Aquilo soou como se estivesse entalado na garganta dele há tempos. Claro. Esse era o tópico número um no colégio. O que diabos April Wright fazia andando com um dos Halden?
Hunter se deu conta de que o conselho teve o efeito contrário do esperado. Soou tão sutil quanto um tapa na cara e, por mais rude que fosse, Campbell não tivera o desejo de machucá-la. Queria apenas que ela se desse conta de que nenhuma daquelas pessoas queria o seu bem.
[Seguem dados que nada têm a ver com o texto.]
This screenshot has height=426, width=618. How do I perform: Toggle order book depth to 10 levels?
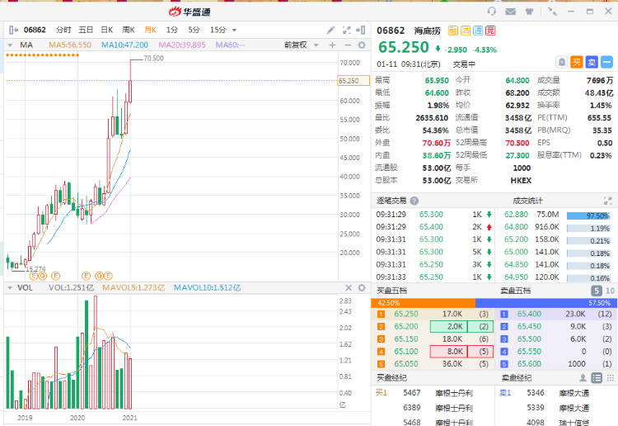(x=610, y=291)
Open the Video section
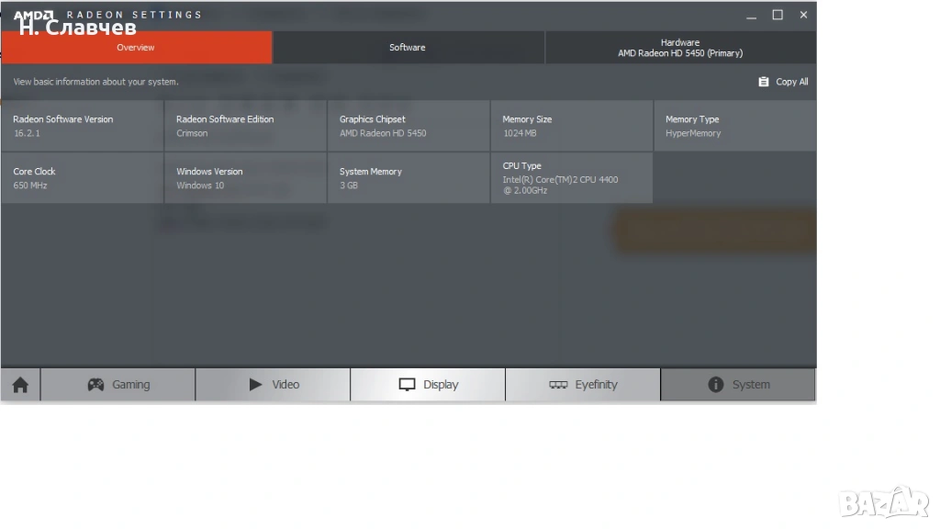Screen dimensions: 940x529 (x=274, y=385)
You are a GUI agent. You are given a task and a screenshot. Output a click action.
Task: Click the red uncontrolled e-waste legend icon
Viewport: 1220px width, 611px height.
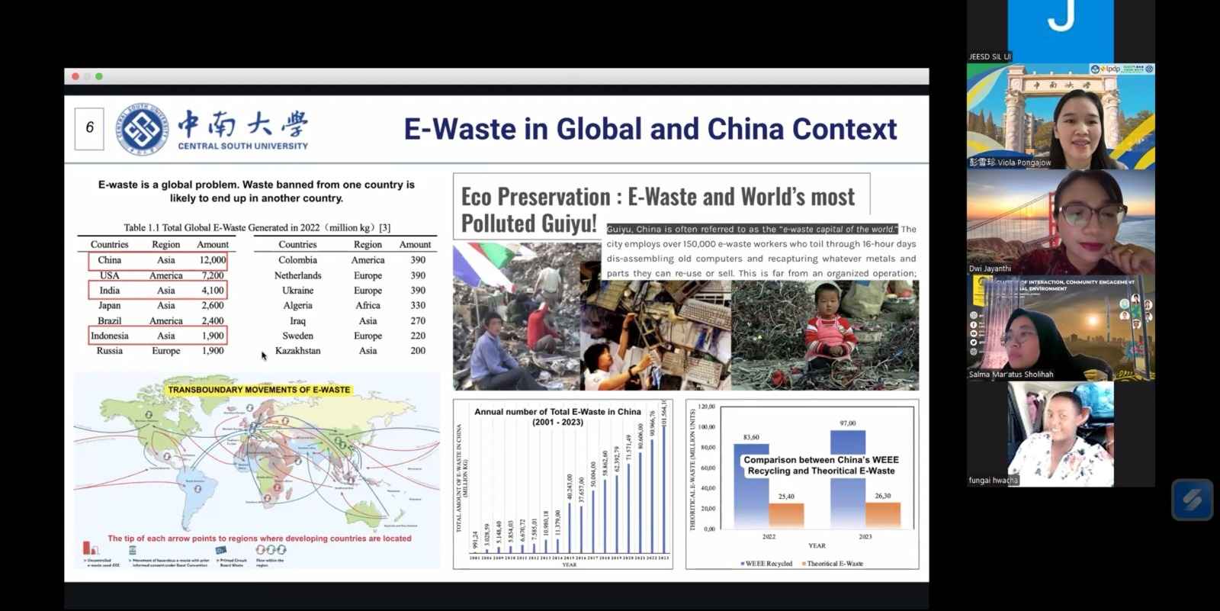point(91,548)
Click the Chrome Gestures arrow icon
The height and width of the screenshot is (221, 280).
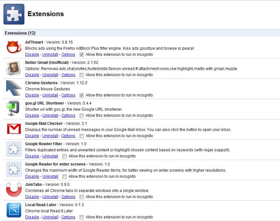[14, 88]
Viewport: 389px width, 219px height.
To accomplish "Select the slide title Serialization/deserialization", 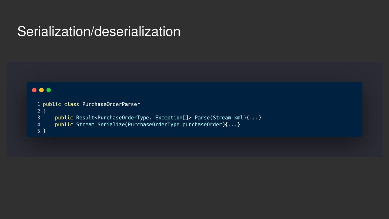I will point(99,31).
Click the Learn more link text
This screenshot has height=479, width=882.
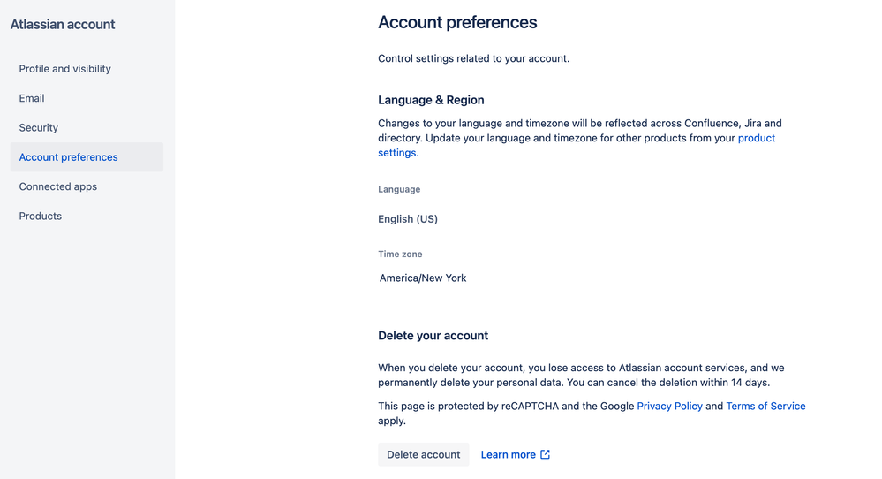click(508, 454)
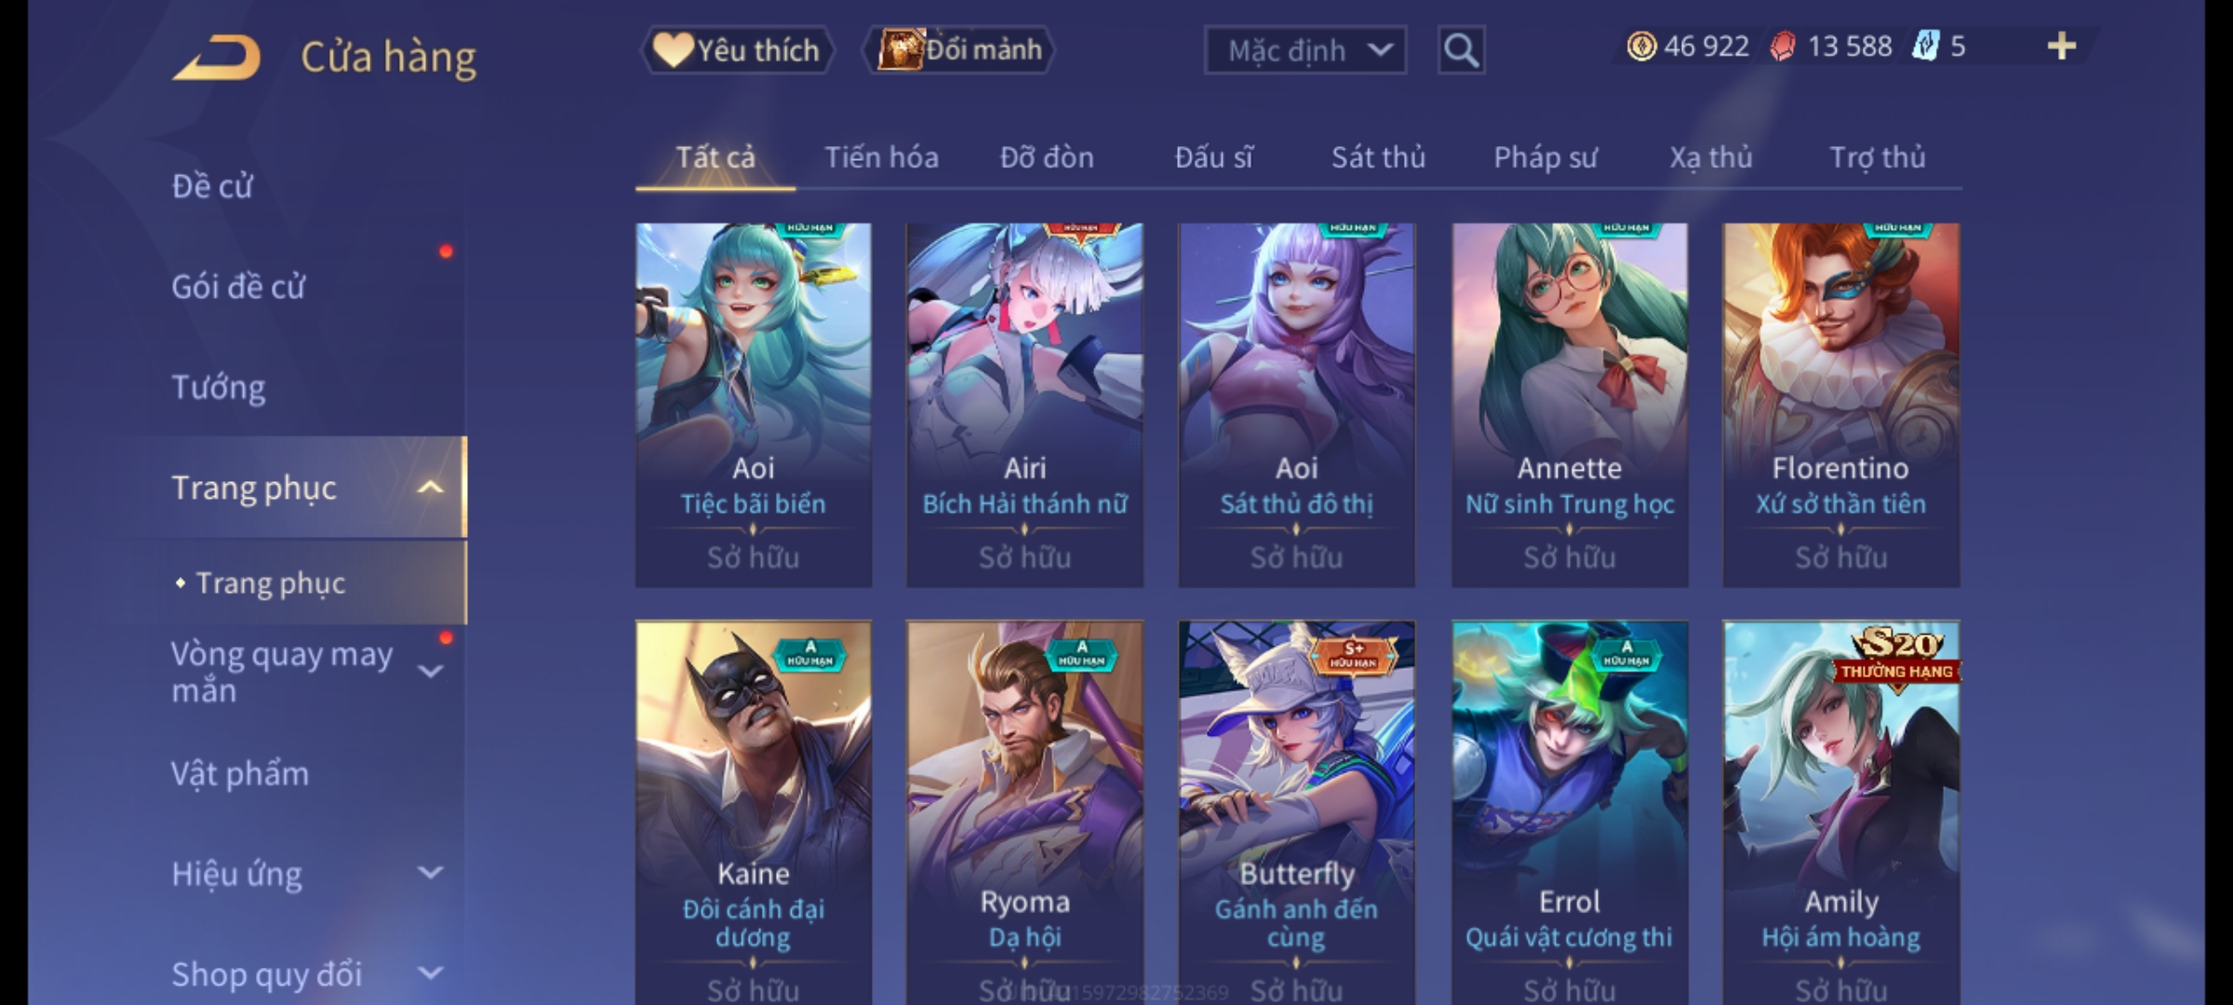The height and width of the screenshot is (1005, 2233).
Task: Expand the Shop quy đổi section
Action: point(430,973)
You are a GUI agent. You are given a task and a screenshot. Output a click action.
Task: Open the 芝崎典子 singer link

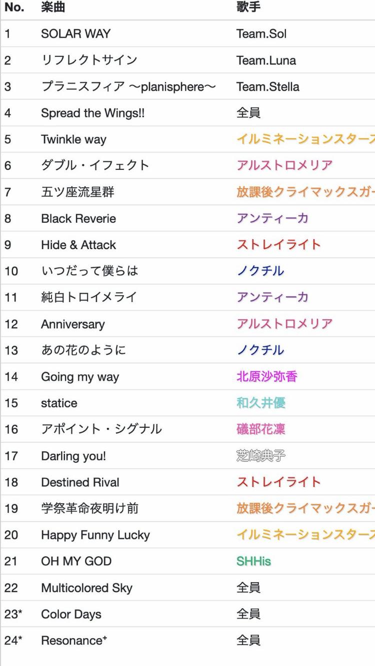point(261,456)
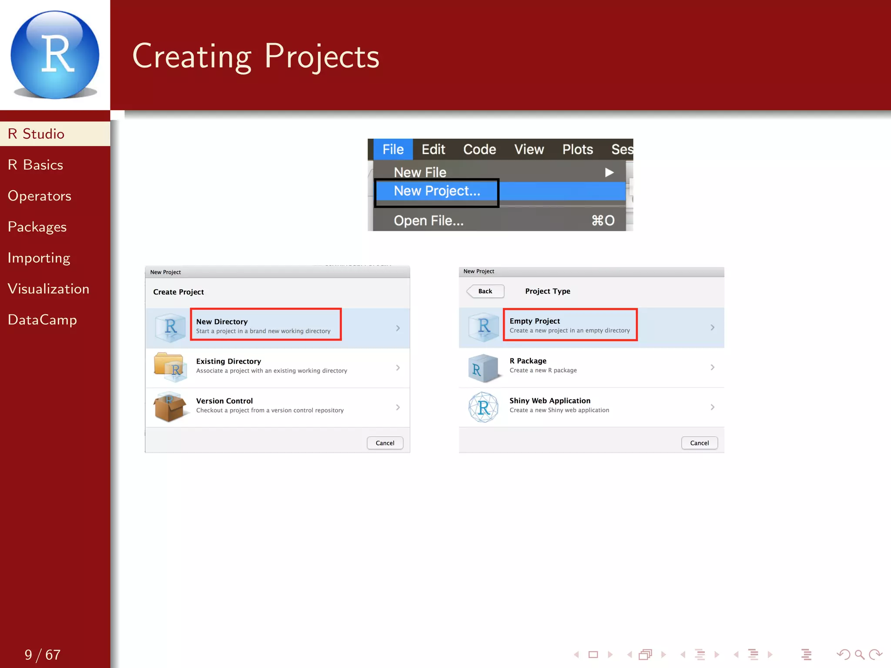
Task: Cancel the Create Project dialog
Action: [x=385, y=443]
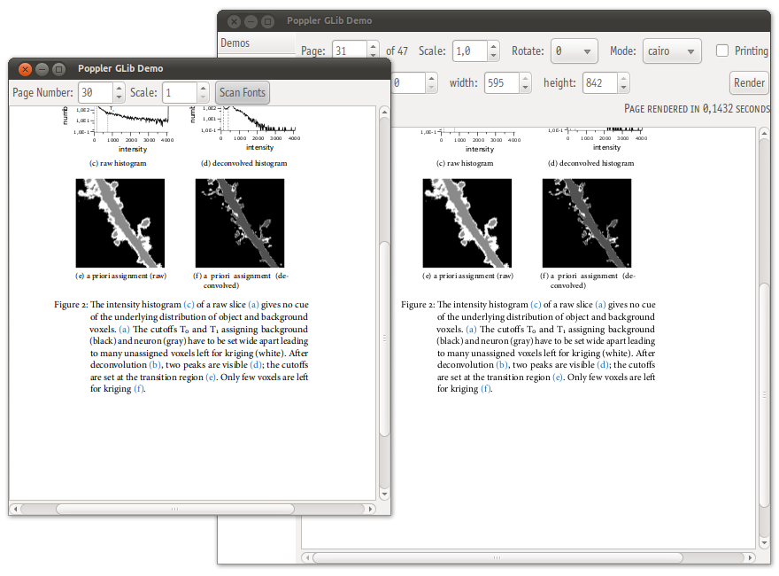The height and width of the screenshot is (576, 779).
Task: Click the Page field showing 31
Action: pyautogui.click(x=348, y=51)
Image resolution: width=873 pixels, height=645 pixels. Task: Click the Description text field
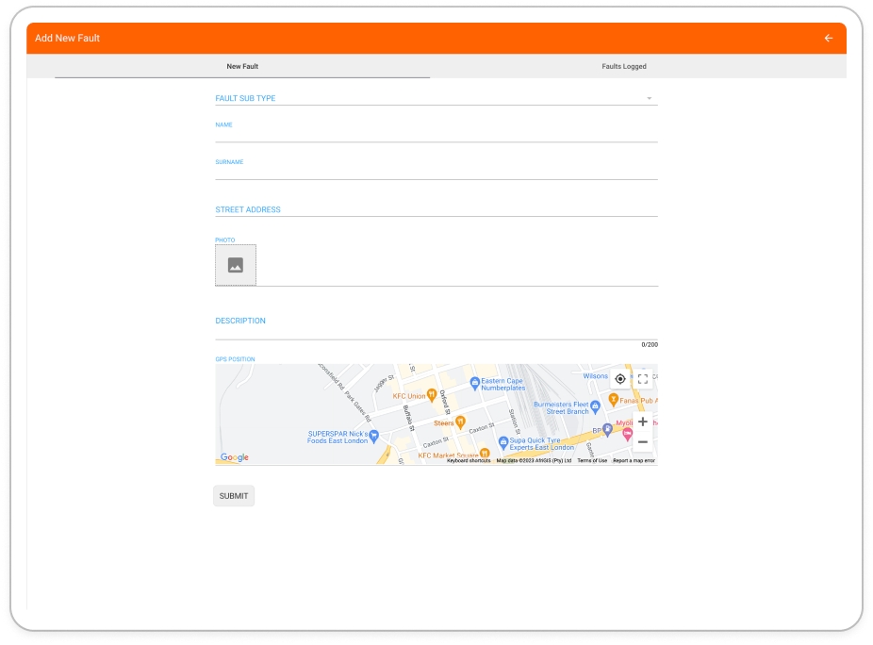(436, 326)
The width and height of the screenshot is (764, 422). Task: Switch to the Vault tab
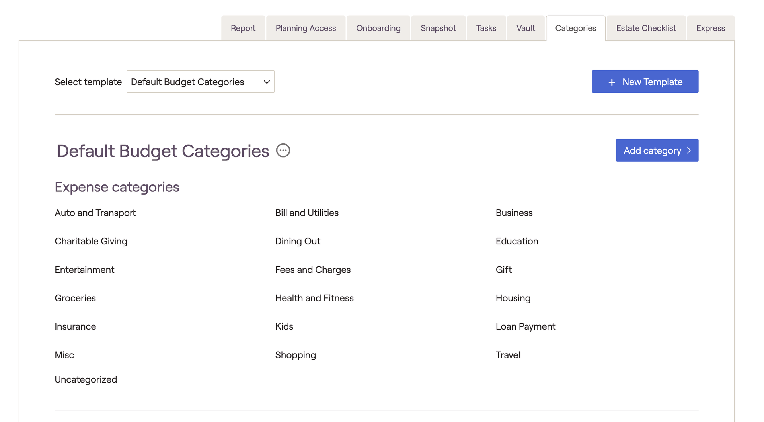pos(525,28)
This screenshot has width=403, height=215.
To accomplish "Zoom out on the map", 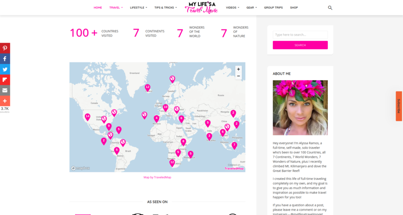I will (239, 76).
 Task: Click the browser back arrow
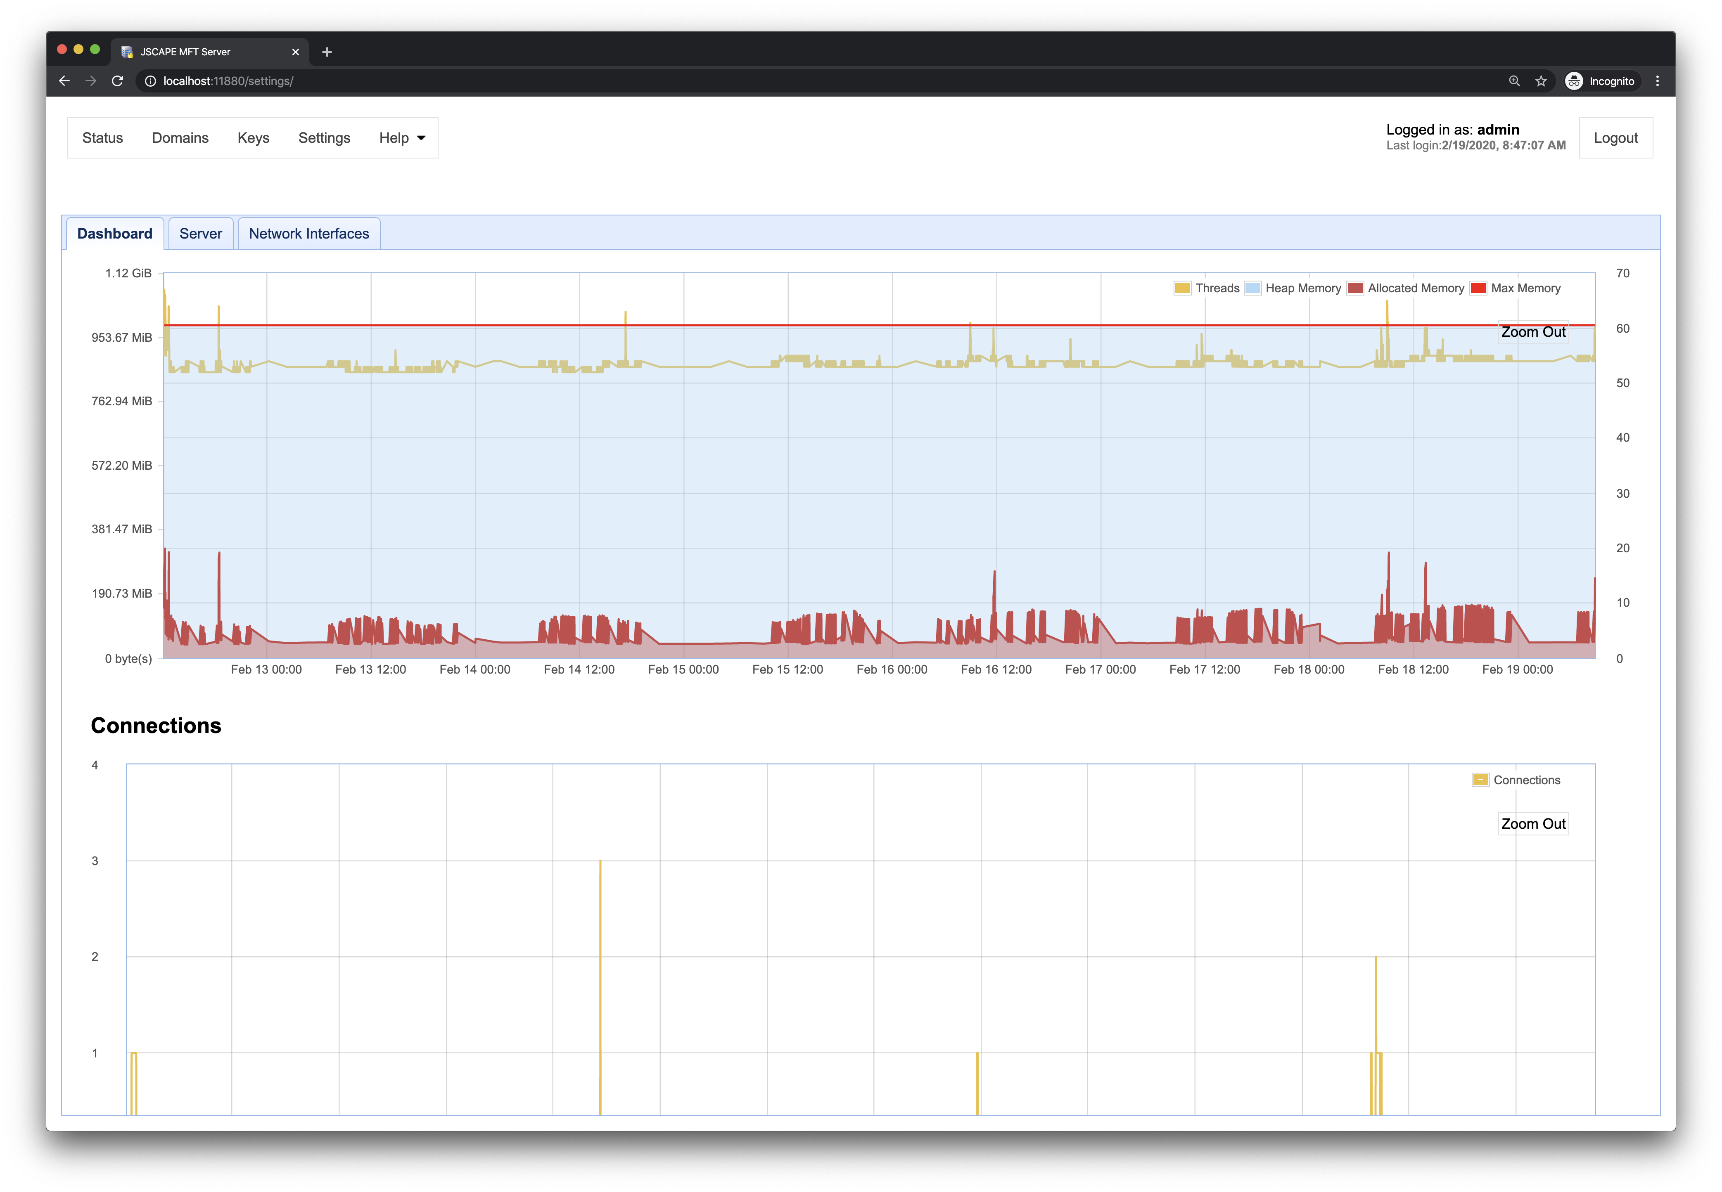point(64,81)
Por alguns segundos, tudo que ele conseguiu ouvir foi a respiração agitada da menina. Os olhos castanhos vagavam inquietos pelo asfalto, cada vez mais distantes. Quando April tornou a falar, sua voz era afiada como o fio de uma navalha:
— Você venceu.
Ela não esperou por uma resposta. Deu as costas para Hunter e entrou no táxi que a esperava do outro lado da rua, dessa vez convencida de que não havia nada mais para ela naquele lugar.
FIM DO FLASHBACK
A P R I L
O parque era um ambiente predominantemente familiar. Havia crianças gritando por sorvete, adultos suados em roupas esportivas e carrinhos de bebê por todo canto. Mais uma manhã perfeita como qualquer outra, nada fora do lugar. Nada exceto por mim, é claro. A julgar pelos olhares que eu recebia, andar pelo parque vestindo o uniforme do colégio naquele horário equivalia a segurar uma placa com os dizeres: "Sim, estou matando aula. Quer comprar drogas?". Que maneira de se destacar na multidão. Como eu não queria dar motivos para mães em pânico recolherem seus rebentos, eu decidi colocar o máximo de distância possível entre mim e o playground.
Debaixo da sombra do salgueiro mais antigo que consegui encontrar, minha visão do parque se resumia a um gramado extenso cercado por árvores altas de copas volumosas. Atrás de mim, no caminho de tijolos que atravessava o bosque, havia um corredor de bancos pintados de verdes inteiramente ocupado por idosos em suas melhores roupas de sair. Eu acendi o isqueiro e o aproximei do cigarro que pendia entre meus lábios, tragando a fumaça sem pressa alguma.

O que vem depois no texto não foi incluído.